2、注意扩充容量的方法ensureCapacity。ArrayList在每次增加元素(可能是1个,也可能是一组)时,都要调用该方法来确保足够的容量。当容量不足以容纳当前的元素个数时,就设置新的容量为旧的容量的1.5倍,如果设置后的新容量还不够,则直接新容量设置为传入的参数(也就是所需的容量),而后用Arrays.copyof()方法将元素拷贝到新的数组(详见下面的第3点)。从中可以看出,当容量不够时,每次增加元素,都要将原来的元素拷贝到一个新的数组中,非常之耗时,也因此建议在事先能确定元素数量的情况下,才使用ArrayList,否则建议使用LinkedList。
3、ArrayList的实现中大量地调用了Arrays.copyof()和System.arraycopy()方法。
看System.arraycopy()方法,该方法被标记了native,调用了系统的C/C++代码,在JDK中是看不到的,但在openJDK中可以看到其源码。该函数实际上最终调用了C语言的memmove()函数,因此它可以保证同一个数组内元素的正确复制和移动,比一般的复制方法的实现效率要高很多,很适合用来批量处理数组。Java强烈推荐在复制大量数组元素时用该方法,以取得更高的效率。
4、注意ArrayList的两个转化为静态数组的toArray方法。
第一个,Object[] toArray()方法。该方法有可能会抛出java.lang.ClassCastException异常,如果直接用向下转型的方法,将整个ArrayList集合转变为指定类型的Array数组,便会抛出该异常,而如果转化为Array数组时不向下转型,而是将每个元素向下转型,则不会抛出该异常,显然对数组中的元素一个个进行向下转型,效率不高,且不太方便。
第二个, T[] toArray(T[] a)方法。

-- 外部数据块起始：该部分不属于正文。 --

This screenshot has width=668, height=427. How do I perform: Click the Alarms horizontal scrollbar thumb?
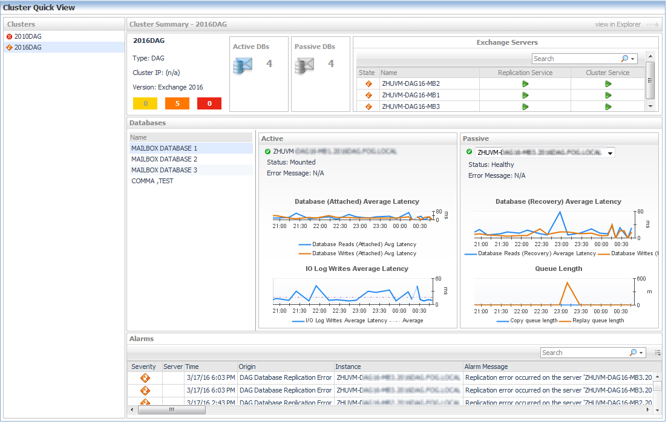tap(172, 410)
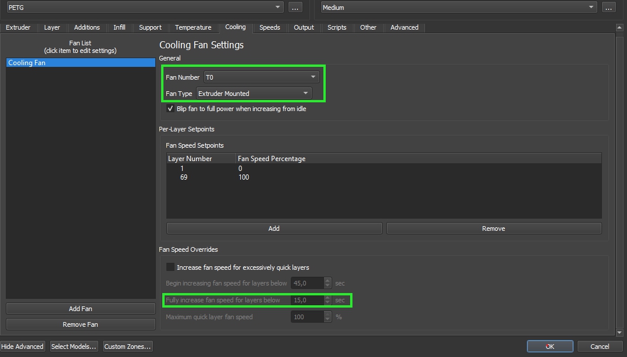Click the ellipsis button next to PETG

pyautogui.click(x=295, y=8)
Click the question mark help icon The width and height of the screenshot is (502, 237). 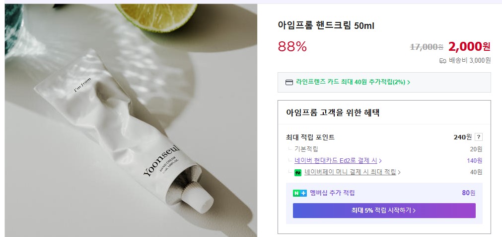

该方法可以直接将ArrayList转换得到的Array进行整体向下转型(转型其实是在该方法的源码中实现的),且从该方法的源码中可以看出,参数a的大小不足时,内部会调用Arrays.copyOf方法,该方法内部创建一个新的数组返回。
5、ArrayList基于数组实现,可以通过下标索引直接查找到指定位置的元素,因此查找效率高,但每次插入或删除元素,就要大量地移动元素,插入删除元素的效率低,建议使用LinkedList。
6、在查找给定元素索引值等的方法中,源码都将该元素的值分为null和不为null两种情况处理,ArrayList中允许元素为null。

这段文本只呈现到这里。